Closed Rashmini closed 3 years ago
Generally speaking, Subword regularization needs more iterations (epochs) to train, as it is seen as a data augmentation. How did you set up the learning schedule? Did you optimize it with dev data?
I used the same learning rate (increase linearly for 4000 steps and decrease proportionally to the inverse square root of the number of steps) scheduled as Vaswani et al. Trained the models for 200 epochs.
You might want to try more epochs (say 1000), or early stopping with dev data.

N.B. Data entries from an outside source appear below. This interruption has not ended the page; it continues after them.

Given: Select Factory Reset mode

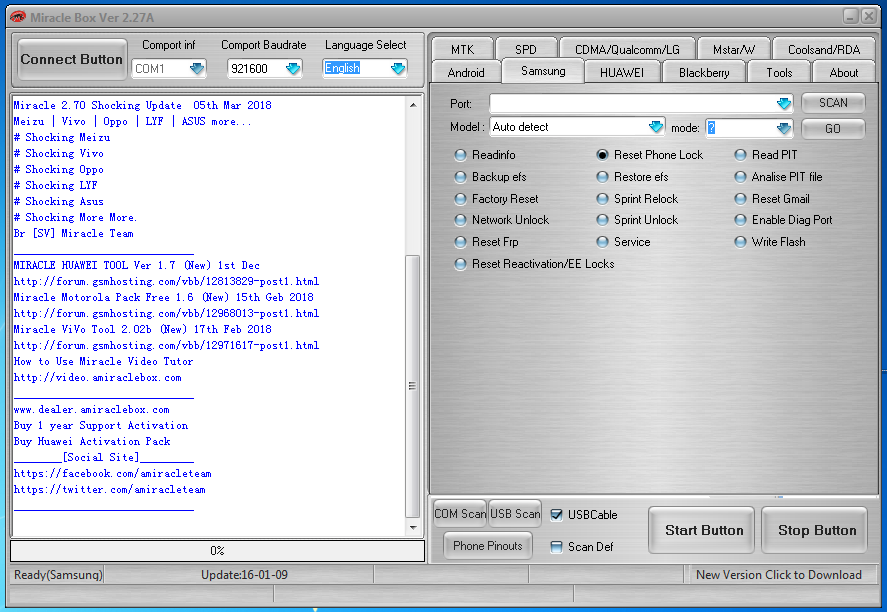Looking at the screenshot, I should [460, 198].
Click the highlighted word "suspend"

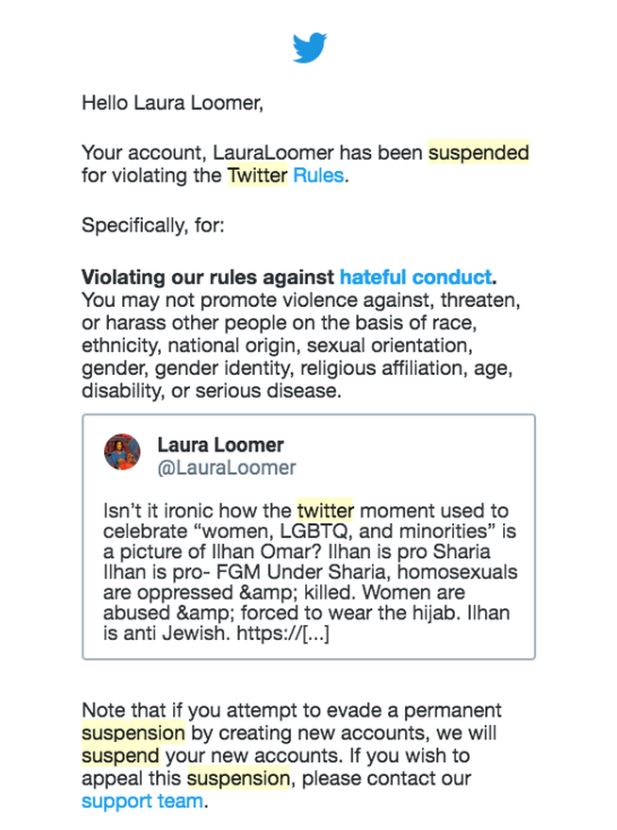[x=120, y=756]
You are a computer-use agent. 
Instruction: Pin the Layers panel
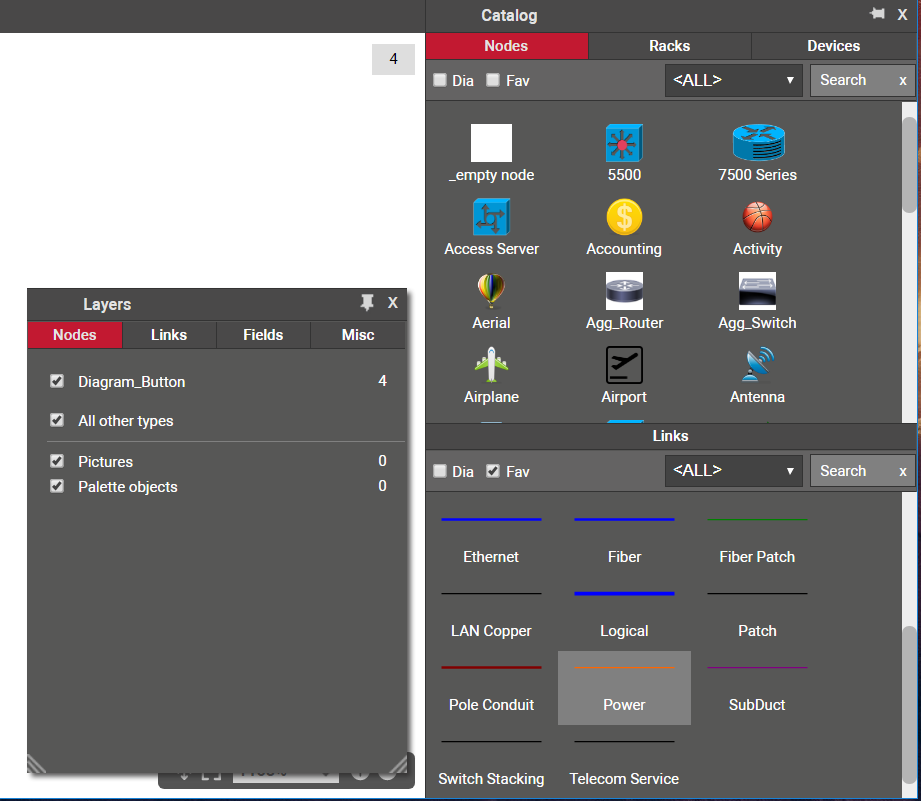(367, 303)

I'm developing a transformer based NMT system for low-resource English-Sinhala translation using a parallel corpus of 54k sentences (vocab size=5k). I experimented with BPE and unigram as subword segmentation techniques and further experimented on subword regularization and BPE-dropout.
For BPE-dropout, used l=64, p=0.1 for training and l=1, p=0 for validation and testing, as stated in the paper. However, the BLEU score was reduced by 3.8 than the original BPE model. For subword regularization, experimented with l=64,-1 and various values for alpha from 0.1 to 1. However, the best BLEU score obtained was 0.3 less than the original unigram segmented model.
Since the papers have stated that subword regularization and BPE-dropout increase the BLEU score for low-resource languages, what can be the reasons for these reduced BLEU scores? Is there any way to improve these?